So – in thinking about it, I really truly do not get where this idea of pacifist!Thomas is coming from.
I mean – I get it in theory. I get where the idea comes from, I suppose, but I don’t agree, because the Thomas that I saw wasn’t a pacifist so much as he was a proponent of mercy for people who had been pushed to criminal acts by an unforgiving and autocratic society. Thomas, as Flint notes, wanted to change England and he wanted to do so by taking the people that it had deemed undesirable and giving them a second chance. He was attempting to demonstrate that the poor were not, by nature, criminals or destined to become criminals but people who had been treated unfairly by their government and by the upper classes – Thomas’ own class. I don’t know that that necessarily translates into being a pacifist so much as it indicates an ability to see people as people regardless of their class. Furthermore, his attitude toward Israel Hands and the other pirates who killed the Governor’s family and something he says to his father indicates to me that Thomas Hamilton is not a pacifist. He believes in forgiveness, yes – for those who would seek it. Those who, on the other hand, are dedicated to chaos and violence when offered an alternative and do not want anything else, he was not proposing to pardon.

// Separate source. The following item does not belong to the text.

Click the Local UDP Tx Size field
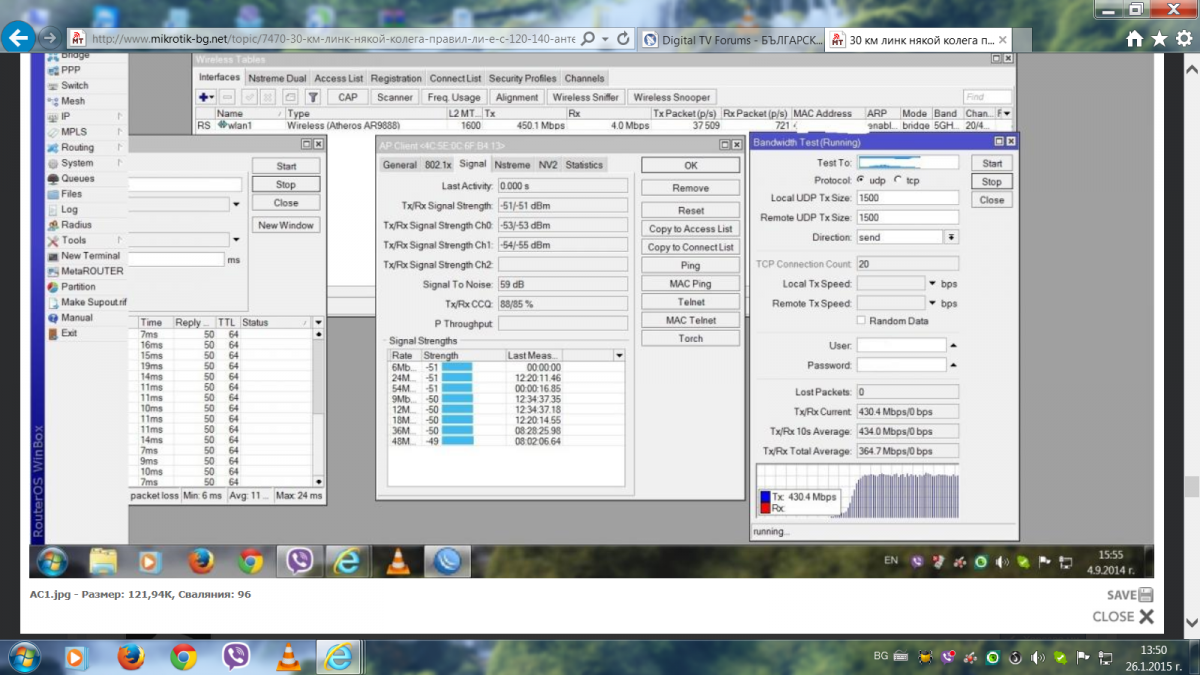 pyautogui.click(x=908, y=199)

As to what he would think of James and his war – I like to think he would understand that it was not about chaos. It was not about violence. It was about trying to change the world in the only way that had been left to him. James had demonstrated willingness to turn away from that war several times. He had tried to end it in a peaceful fashion, and every time he was turned on by the same civilization he attempted to make terms with. By the time Rogers offered him a pardon, he had, as he himself noted, come to the end of his willingness to trust in civilization, and who could blame him? I think it’s important to note that the war he was fighting wasn’t just for himself, either – it was for millions of people like him that were going to continue to be savaged by that civilization. That’s something that I don’t think Thomas would have wanted him to ignore – he hated injustice, and slavery and England’s treatment of queer people was very definitely that. Also – Thomas at the end of canon had had eleven years of being tortured and enslaved. He had seen the results of trying to change things peacefully – do we really think that he wouldn’t be both angry at the people and the system that had done that to him and his loved ones and ready to try more drastic methods?
The thing that always kind of gets me about Thomas-the-pacifist is that Thomas, the wealthy titled son and heir of the Earl of Ashbourne, has the space to pursue his ends in a way that uses the system instead of overthrowing it. The resources available to him include politics and the law and money and contacts. He can pull together the 3+ ships and carpenters and farmers and ministers to populate Nassau. He uses every resource at his disposal to see to a) making nassau stable and profitable and b) making sure that people like him and his family can’t fuck it up the way they have the old world. Thomas the ex-prisoner does not have the same set of resources. James McGraw/Flint never had them. Miranda didn’t have them. The thing we see consistently across all characters on all sides of the war is the attempt to utilize the resources available to them to change the world in whatever way they see fit.
So Flint wages war because his ability to wage war is the tool at his disposal to accomplish his aims. Miranda uses soft contacts. Eleanor uses trade. Max uses secrets and money. Silver uses people’s emotions. Woodes Rogers uses money/politics/influence/war. I keep feeling like the questions to ask about post-series Thomas are 1) what does he want and 2) what are the resources available to him to get it?
Whatever the answer to number 1 is, the answer to number 2 is he has his own mind and he has James.
So do I think he’d be pro The War? If I’m being honest? Probably, but only if he’d satisfied himself that there was no other way to achieve their aims. Do I think he’d retire to the interior and become a farmer? No. Do i think he’s a pacifist? Not…entirely. I think he is a person who would recognize that the peaceful achievement of change is a luxury and that not everyone has that as an option. And I think he would recognize that peace and security and comfort is a tool wielded by the powers that be to discourage a disruption of the status quo. Ultimately I guess it depends on what his relationship to the status quo is and how pissed off he is about it.